Pfizer’s commercial activities currently generate enormous volumes of unstructured text from stakeholders in the healthcare eco-system. As data volumes continued to increase, human-centric mining of this unstructured data was becoming more difficult, extremely time consuming, and cost prohibitive. Pfizer needed a solution that would enhance its ability to quickly respond to feedback and proactively identify signals from the marketplace.
To address this challenge, Pfizer set out to apply cognitive computing techniques, namely text mining, natural language processing, and machine learning algorithms to revolutionize its ability to analyze and process the unstructured data collected across various channels.
The resulting visualizations allow the user to explore unstructured data from both a “top-down” and a “bottom-up” approach. The bottoms-up approach is particularly intriguing, as the company is finally able to let the data speak to discover hidden insights.
Pfizer’s cognitive analytics platform enables users to uncover patterns or trends in the unstructured data it collects. Currently, examining these trends allows business users to uncover insights that inform Pfizer’s medical communication strategies as well as day-to-day operational improvements, benefitting patients and shareholders.

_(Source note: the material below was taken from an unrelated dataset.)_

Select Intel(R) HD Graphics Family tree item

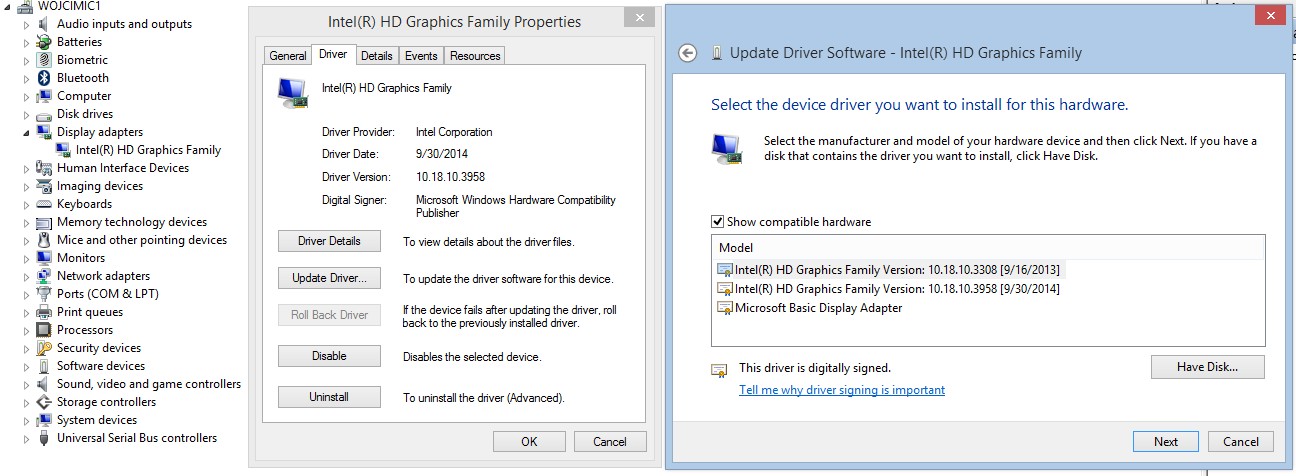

Internally, Pfizer has completed a pilot and is beginning to build these same capabilities for delivery of a cognitive-enabled process for the monitoring of its promotional activities – specifically to ensure that internal and external communications meet the high standards of Pfizer’s policies as well as those of the industry’s regulatory bodies. Initial results demonstrate the potential to shorten the company’s review efforts by up to 85 percent versus current human-centric approaches.